■ DIRECTIONS
1. According to the apple tart recipe, what temperature should the oven be preheated to?
2. Using the apple tart recipe, explain why the pie suits autumn evenings.
3. Reproduce the section of the apple tart recipe starting with "When is the" and going on through "puff pastry loses.".

■ TEXT SHOWN

____________________

When is the best time to eat this apple pie?

The great thing about this dessert is that you can eat it whenever you want! You can eat the pie warm and fresh out of the oven ; therefore, it is perfect to enjoy the autumn evenings. Also, it can be eaten cold. But if you put it in the fridge the puff pastry loses.

The finishing touch for this apple pie is to place a scoop of vanilla ice cream by the side.

If you like puff pastry recipes, try our delicious puff pastry apple tartlets.

receta-banda-de-manzana

Puff Pastry Apple Tart Recipe

This is an easy recipe made of apple, puff pastry and a delicious almond cream filling. A characteristic feature of this apple tart with puff pastry is its creamy, light and crunchy texture.
5 from 4 votes
Prep Time 15 mins
Cook Time 30 mins
Course Dessert
Cuisine Spanish
Servings 8 pieces
CALORIES 382 kcal

Ingredients
  

Base

  • 230 grams puff pastry dough
  • 40 grams butter
  • 40 grams sugar
  • 1 egg
  • 2 tablespoons apricot jam

Filling

  • 80 grams almond powder
  • 40 grams sugar
  • 40 grams butter
  • 1 tablespoon flour
  • 1 egg
  • 1 teaspoon vanilla extract

Apples

  • 2 yellow apples

Instructions
 

  • Preheat the oven to 356°F ( 180°C ).

Almond Cream

  • Cream sugar and butter with a hand held mixer.

____________________

■ INFORMATION SUPPLIED
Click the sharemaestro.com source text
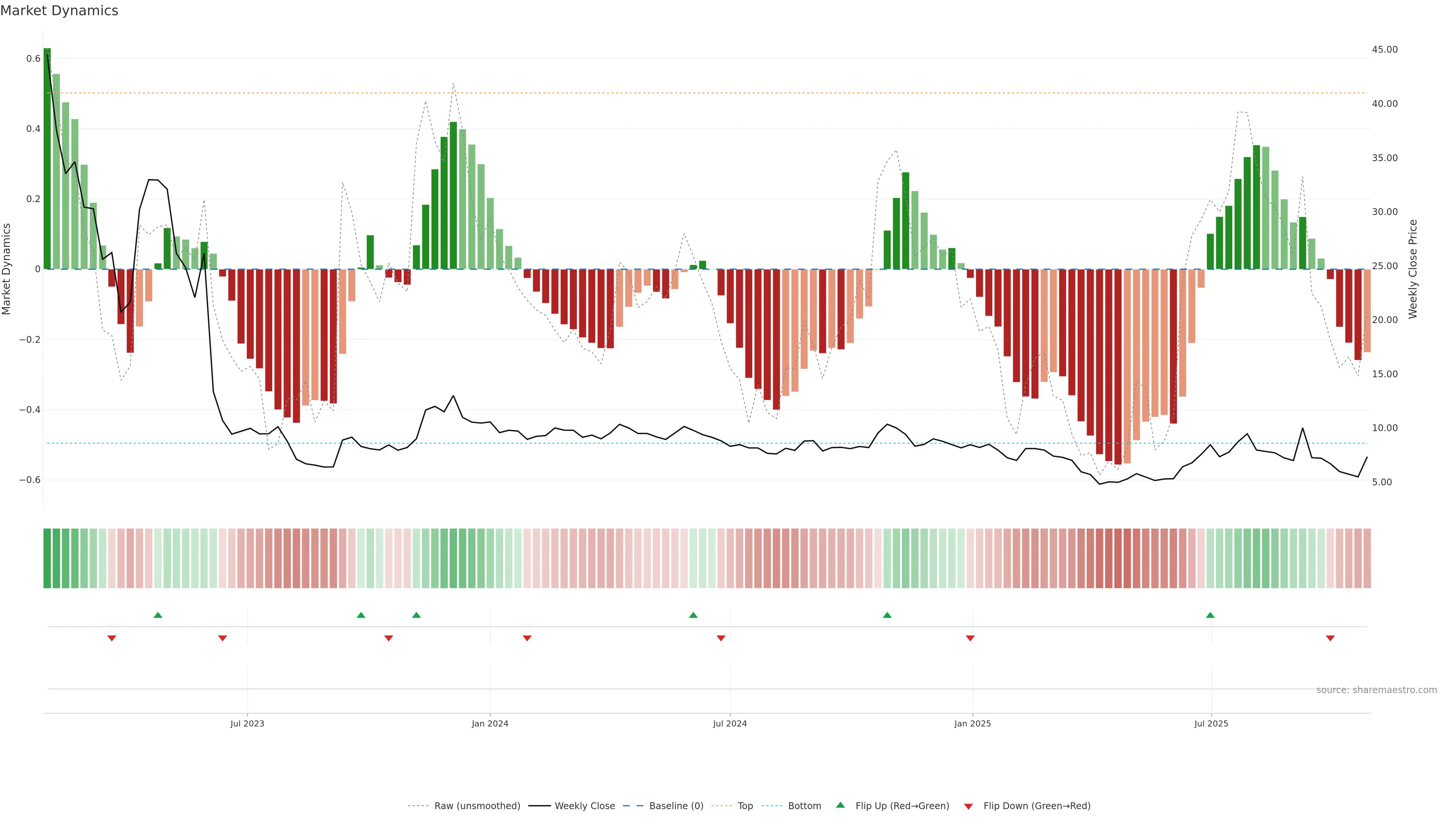Viewport: 1456px width, 819px height. [1376, 690]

____________________

■ TASK-BY-TASK RESULTS
1. 356°F (180°C).

2. The pie can be eaten warm and fresh out of the oven, which the text says makes it perfect for enjoying autumn evenings.

3.
When is the best time to eat this apple pie?

The great thing about this dessert is that you can eat it whenever you want! You can eat the pie warm and fresh out of the oven ; therefore, it is perfect to enjoy the autumn evenings. Also, it can be eaten cold. But if you put it in the fridge the puff pastry loses.